Warning message

Please note that this page is from our archives. There may be more up-to-date content about this topic on our website. Use our search engine to find out.

The entry of the world’s largest child care chain into Canada has sparked renewed calls for a federal law that would prevent just such an expansion.

Bill C-303, the NDP’s Early learning and child care act, returns to the House of Commons on Nov. 20 for a debate on the report stage, with a vote on Nov. 21. The bill has the support of all three opposition parties, but the speaker has ruled that it needs Stephen Harper’s approval to become law. Third and final reading is expected early in 2008.

The bill prevents the future expansion of for-profit child care by directing all federal funds into public, non-profit child care delivery – a move that would stem the flow of public dollars to corporations like ABC Learning. This giant corporation appears to be embarking on a Canadian buying spree through 123 Busy Beavers, a company with close links to ABC.

Code Blue for Child Care is calling for federal action against a foreign takeover, pointing to Bill C-303 as the best protection.
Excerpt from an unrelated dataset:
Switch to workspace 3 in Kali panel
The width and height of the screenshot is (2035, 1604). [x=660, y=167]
NDP children’s critic Olivia Chow and Liberal child care critic Ruby Dhalla joined Code Blue in a Parliament Hill news conference demanding that Stephen Harper drop his opposition and make the bill law.

Chow has spent the past week touring the country raising the alarm about ABC’s buying spree, including a stop in Halifax on Nov. 8. CUPE child care activists Lynn Howes, president of CUPE 4745, and national child care working group member Beth Diamond participated in Chow’s round table event.
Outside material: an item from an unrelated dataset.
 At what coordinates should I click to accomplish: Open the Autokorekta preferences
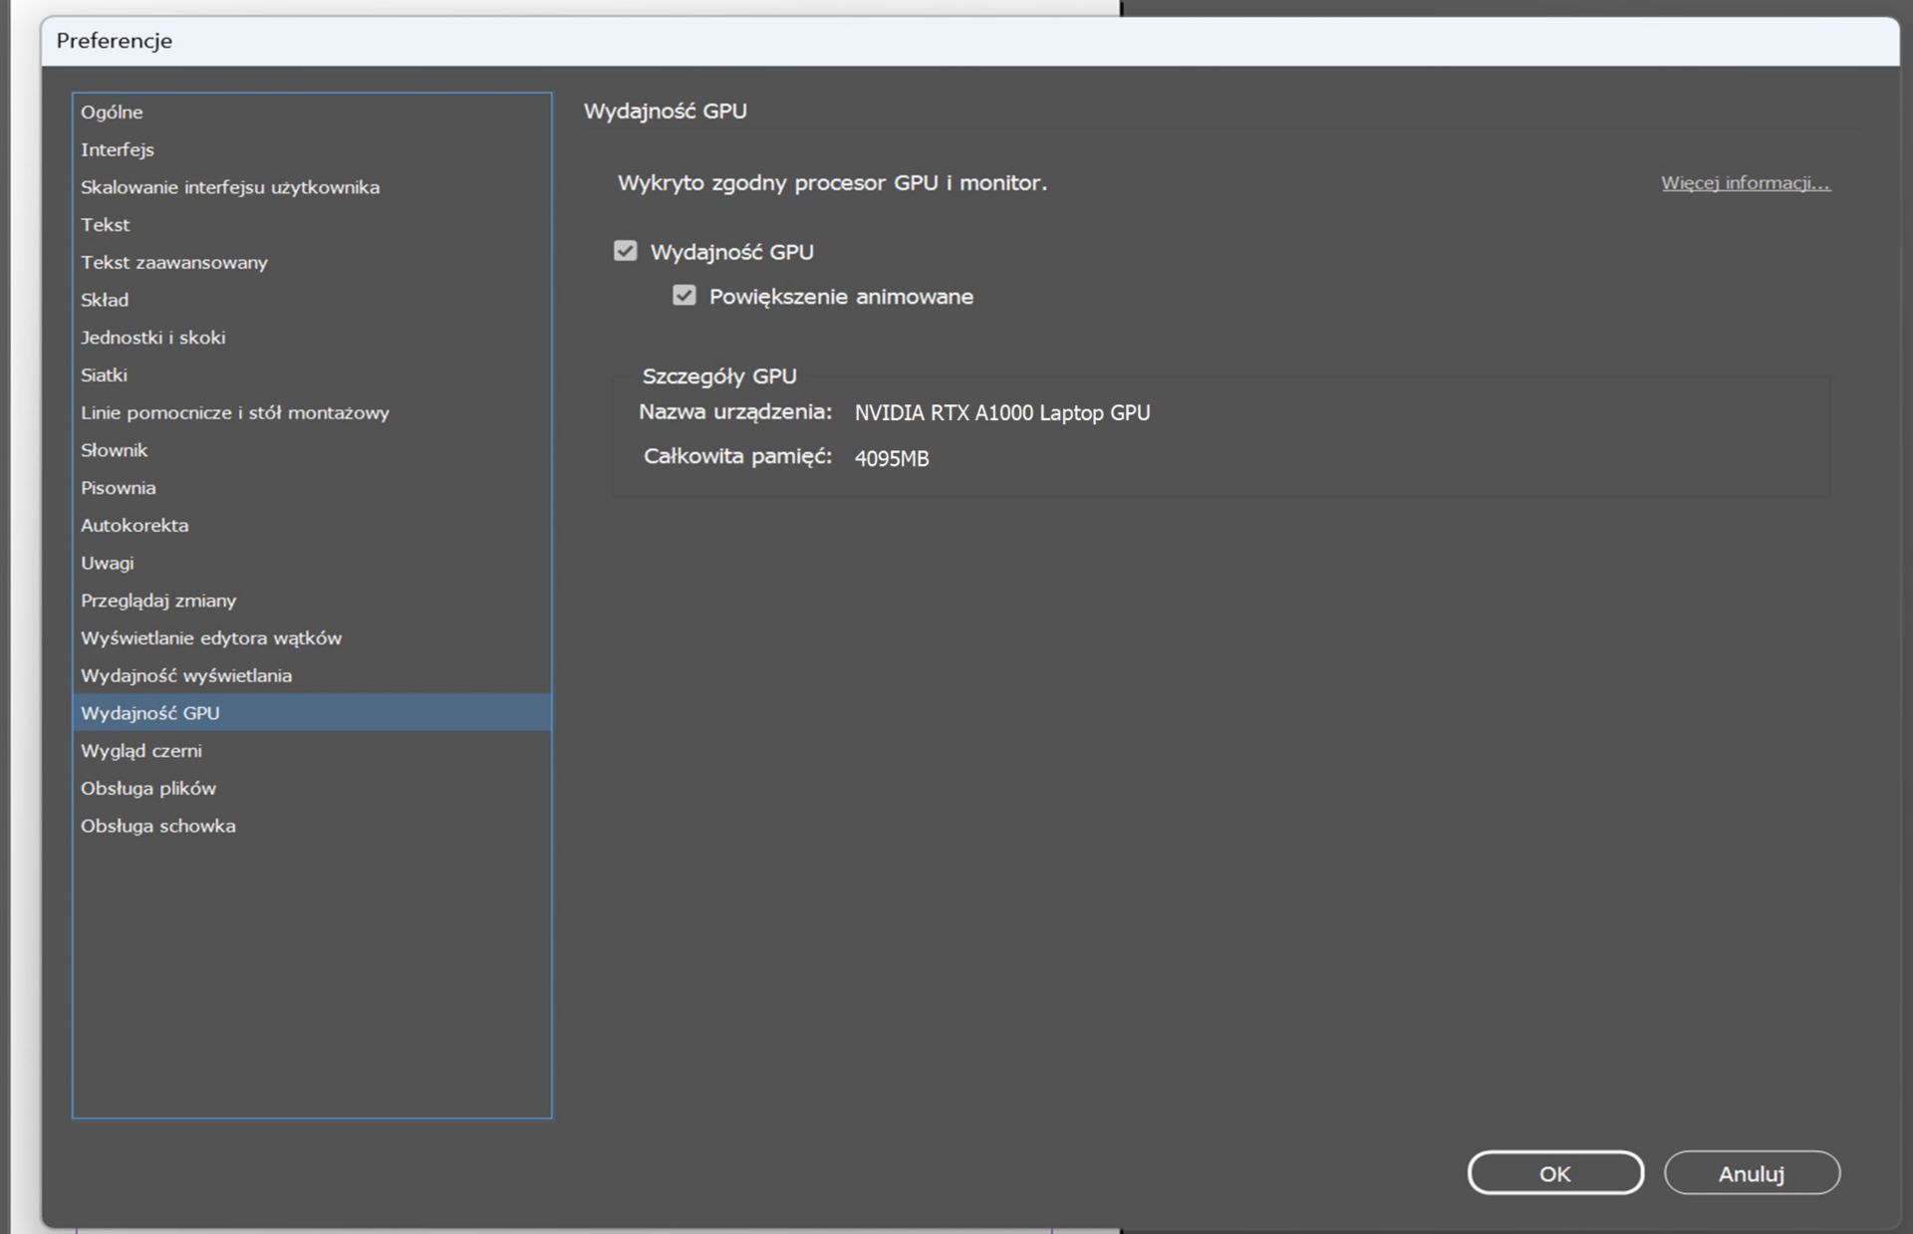click(134, 525)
CUPE continues to work closely with Code Blue and other child care advocates supporting Bill C-303. CUPE is also pressing for the funding it takes to build a high-quality, non-profit child care system. Money is not in short supply, as the Conservatives showed with their recent mini budget, which contained tax cuts that could instead have paid for the phasing in of a pan-Canadian non-profit public child care guaranteeing a space for every three- to five-year-old in Canada.